(Stored data)
####################
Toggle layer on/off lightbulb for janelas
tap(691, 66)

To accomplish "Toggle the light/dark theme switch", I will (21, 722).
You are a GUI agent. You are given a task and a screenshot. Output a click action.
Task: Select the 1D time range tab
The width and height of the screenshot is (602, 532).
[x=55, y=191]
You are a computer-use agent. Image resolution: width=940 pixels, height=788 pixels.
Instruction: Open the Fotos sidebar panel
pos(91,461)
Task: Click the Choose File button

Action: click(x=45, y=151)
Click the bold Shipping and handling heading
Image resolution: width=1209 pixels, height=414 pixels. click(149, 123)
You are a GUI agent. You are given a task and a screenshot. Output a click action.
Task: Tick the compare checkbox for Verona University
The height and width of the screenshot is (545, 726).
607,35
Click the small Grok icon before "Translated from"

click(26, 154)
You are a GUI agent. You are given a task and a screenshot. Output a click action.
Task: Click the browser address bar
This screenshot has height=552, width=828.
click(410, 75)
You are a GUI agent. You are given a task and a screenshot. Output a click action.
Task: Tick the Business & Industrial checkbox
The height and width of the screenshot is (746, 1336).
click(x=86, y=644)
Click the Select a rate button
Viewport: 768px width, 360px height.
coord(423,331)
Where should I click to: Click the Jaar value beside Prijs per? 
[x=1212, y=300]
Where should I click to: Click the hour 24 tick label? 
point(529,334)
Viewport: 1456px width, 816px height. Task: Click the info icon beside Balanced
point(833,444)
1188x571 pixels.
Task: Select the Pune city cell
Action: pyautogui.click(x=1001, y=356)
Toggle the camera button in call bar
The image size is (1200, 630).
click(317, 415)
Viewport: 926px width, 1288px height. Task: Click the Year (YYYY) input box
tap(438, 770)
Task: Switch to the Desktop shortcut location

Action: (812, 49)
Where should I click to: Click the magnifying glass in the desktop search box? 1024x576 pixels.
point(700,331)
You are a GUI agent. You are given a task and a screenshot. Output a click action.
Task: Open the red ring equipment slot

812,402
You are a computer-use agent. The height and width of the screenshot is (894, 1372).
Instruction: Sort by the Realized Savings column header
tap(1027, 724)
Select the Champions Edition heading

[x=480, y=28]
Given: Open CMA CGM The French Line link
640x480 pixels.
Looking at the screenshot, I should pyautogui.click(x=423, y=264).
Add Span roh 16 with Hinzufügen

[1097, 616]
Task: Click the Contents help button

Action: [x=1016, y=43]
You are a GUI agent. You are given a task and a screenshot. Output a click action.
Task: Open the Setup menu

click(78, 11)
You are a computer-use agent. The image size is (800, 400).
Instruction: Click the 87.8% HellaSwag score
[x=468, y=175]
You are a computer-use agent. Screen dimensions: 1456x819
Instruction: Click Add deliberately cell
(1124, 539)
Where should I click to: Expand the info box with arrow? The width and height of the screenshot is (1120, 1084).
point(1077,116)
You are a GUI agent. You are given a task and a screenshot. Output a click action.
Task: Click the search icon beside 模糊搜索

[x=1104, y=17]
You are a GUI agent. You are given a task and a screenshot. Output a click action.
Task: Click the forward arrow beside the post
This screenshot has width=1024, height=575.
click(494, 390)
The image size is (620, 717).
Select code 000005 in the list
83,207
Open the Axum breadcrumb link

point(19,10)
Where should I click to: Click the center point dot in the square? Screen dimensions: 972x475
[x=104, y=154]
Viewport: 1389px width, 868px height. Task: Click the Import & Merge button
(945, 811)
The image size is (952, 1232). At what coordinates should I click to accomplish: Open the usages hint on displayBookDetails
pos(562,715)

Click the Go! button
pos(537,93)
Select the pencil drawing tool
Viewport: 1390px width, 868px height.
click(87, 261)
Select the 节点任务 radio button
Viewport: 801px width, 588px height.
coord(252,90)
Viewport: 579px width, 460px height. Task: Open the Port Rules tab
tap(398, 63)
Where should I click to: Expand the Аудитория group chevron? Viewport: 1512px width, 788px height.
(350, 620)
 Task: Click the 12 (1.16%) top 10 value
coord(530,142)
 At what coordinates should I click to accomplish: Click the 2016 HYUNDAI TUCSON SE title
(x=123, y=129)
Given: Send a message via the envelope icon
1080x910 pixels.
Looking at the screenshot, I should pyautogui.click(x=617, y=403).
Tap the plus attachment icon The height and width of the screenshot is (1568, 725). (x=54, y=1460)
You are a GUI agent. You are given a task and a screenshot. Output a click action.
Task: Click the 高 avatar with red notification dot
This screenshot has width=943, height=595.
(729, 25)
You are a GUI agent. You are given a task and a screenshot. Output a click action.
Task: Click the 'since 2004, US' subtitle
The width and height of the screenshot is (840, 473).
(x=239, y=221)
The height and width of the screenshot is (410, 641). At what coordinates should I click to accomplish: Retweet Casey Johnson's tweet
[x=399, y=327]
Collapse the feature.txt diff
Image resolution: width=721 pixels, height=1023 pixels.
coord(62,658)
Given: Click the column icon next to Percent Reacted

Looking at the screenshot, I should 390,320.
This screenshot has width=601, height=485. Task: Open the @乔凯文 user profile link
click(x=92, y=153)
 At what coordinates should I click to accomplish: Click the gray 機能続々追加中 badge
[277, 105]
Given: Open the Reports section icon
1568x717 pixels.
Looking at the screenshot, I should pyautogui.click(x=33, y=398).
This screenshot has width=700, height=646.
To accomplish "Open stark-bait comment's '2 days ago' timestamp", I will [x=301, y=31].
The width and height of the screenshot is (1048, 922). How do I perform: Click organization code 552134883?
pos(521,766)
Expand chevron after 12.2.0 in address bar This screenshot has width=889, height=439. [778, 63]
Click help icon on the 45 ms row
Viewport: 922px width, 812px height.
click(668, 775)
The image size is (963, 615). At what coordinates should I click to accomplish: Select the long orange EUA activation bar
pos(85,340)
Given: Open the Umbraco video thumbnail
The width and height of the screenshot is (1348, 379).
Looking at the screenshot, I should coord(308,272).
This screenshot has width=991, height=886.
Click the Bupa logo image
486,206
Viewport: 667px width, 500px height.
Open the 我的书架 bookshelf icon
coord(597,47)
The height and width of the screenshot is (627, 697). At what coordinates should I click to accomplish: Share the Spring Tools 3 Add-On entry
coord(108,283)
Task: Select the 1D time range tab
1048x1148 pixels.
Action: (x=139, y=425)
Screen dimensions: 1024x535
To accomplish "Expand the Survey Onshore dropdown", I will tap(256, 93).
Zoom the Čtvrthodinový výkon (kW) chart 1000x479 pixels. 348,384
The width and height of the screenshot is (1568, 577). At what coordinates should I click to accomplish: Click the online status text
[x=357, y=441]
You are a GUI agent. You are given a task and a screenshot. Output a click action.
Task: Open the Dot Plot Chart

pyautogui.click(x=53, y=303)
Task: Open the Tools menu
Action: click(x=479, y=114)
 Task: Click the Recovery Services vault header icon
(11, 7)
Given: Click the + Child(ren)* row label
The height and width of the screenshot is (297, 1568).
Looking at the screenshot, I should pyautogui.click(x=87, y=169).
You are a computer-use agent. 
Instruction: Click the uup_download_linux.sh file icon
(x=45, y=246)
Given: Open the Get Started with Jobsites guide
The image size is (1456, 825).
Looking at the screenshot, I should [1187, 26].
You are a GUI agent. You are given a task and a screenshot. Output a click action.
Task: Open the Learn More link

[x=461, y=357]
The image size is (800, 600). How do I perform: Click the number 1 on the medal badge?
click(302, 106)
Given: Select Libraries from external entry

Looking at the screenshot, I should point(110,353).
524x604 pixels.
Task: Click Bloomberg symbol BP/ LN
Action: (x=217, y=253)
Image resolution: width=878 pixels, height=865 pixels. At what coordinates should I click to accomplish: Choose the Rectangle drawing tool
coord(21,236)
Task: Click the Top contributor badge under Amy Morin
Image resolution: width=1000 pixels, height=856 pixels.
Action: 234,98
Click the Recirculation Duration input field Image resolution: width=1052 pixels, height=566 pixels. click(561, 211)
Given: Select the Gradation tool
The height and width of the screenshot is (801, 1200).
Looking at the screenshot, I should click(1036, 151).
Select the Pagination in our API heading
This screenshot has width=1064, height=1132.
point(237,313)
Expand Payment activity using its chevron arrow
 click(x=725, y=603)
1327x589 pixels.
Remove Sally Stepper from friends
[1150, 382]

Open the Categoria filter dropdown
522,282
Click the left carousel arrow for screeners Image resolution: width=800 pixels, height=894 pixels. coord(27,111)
####################
What you return must be an exact retyping of the lines above starting at the line with "Image resolution: width=1000" and ending at the line with "1327x589 pixels.", and nothing besides.

**REPLY:**
Image resolution: width=1000 pixels, height=856 pixels.
Action: 234,98
Click the Recirculation Duration input field Image resolution: width=1052 pixels, height=566 pixels. click(561, 211)
Given: Select the Gradation tool
The height and width of the screenshot is (801, 1200).
Looking at the screenshot, I should click(1036, 151).
Select the Pagination in our API heading
This screenshot has width=1064, height=1132.
point(237,313)
Expand Payment activity using its chevron arrow
 click(x=725, y=603)
1327x589 pixels.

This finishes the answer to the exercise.